What the task asks: Locate "Where should I" in the records below, then copy its line and every following line exactly, without the pictures.

Segment Start: Input records

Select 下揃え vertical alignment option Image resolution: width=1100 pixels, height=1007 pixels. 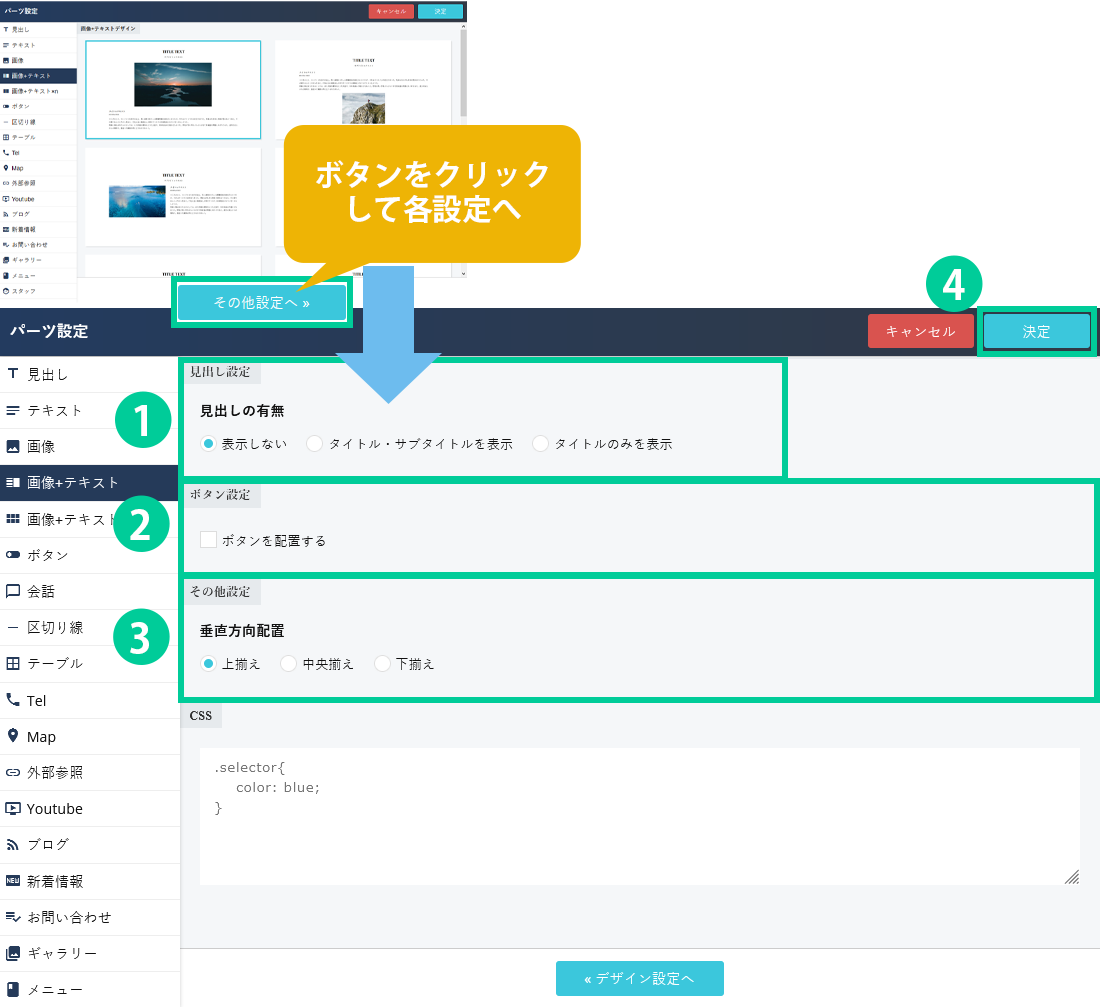click(x=382, y=664)
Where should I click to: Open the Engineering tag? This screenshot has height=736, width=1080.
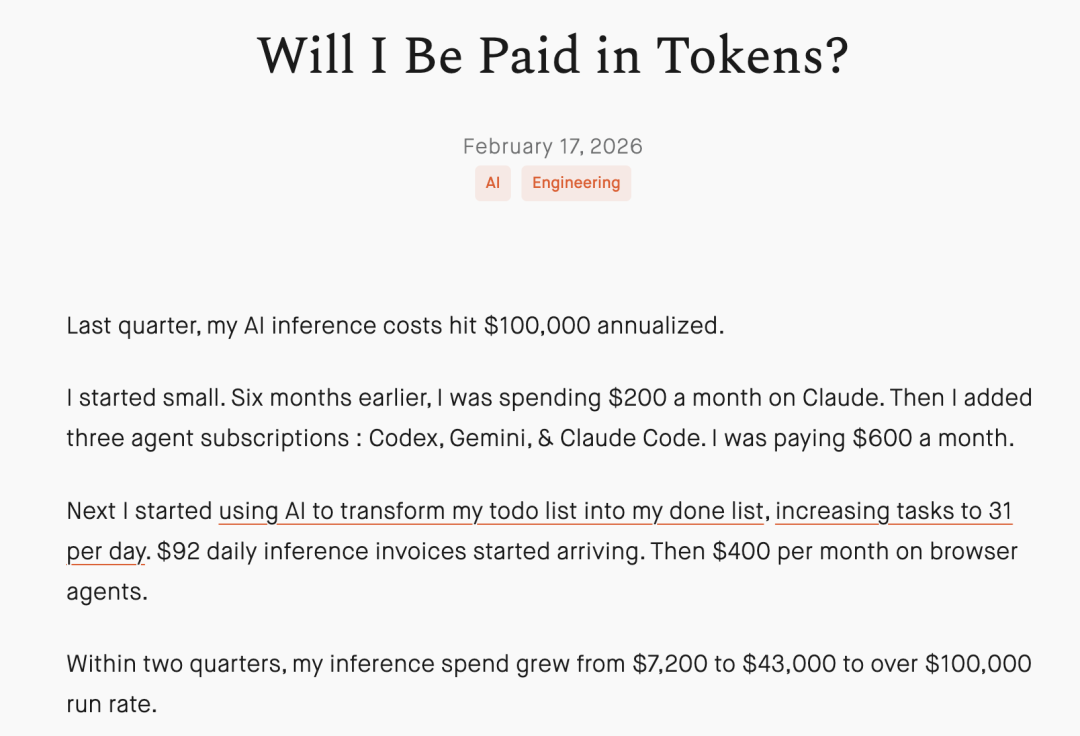576,183
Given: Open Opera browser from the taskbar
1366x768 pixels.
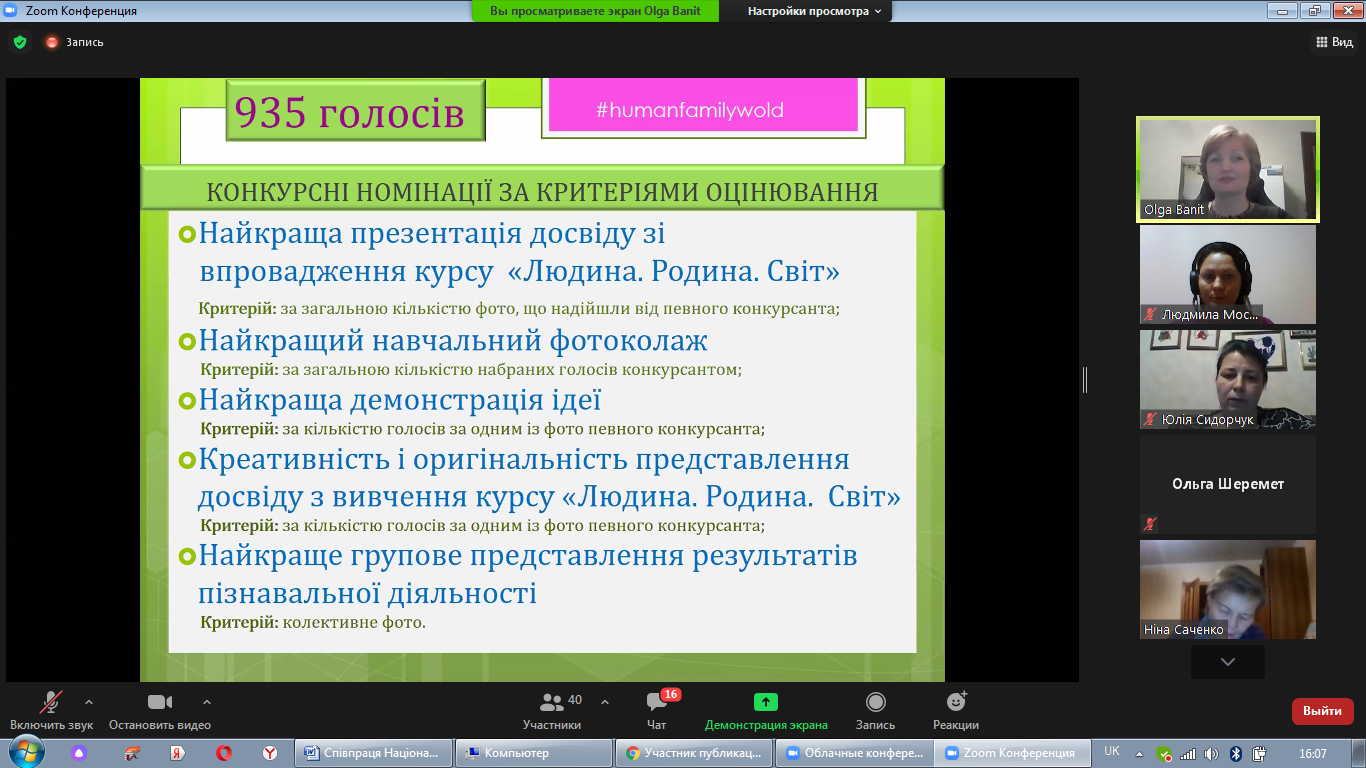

Segment End: Input records

Response to this exercise:
Where should I click to: Open the Engineering tag? This screenshot has height=736, width=1080.
576,183
Given: Open Opera browser from the taskbar
1366x768 pixels.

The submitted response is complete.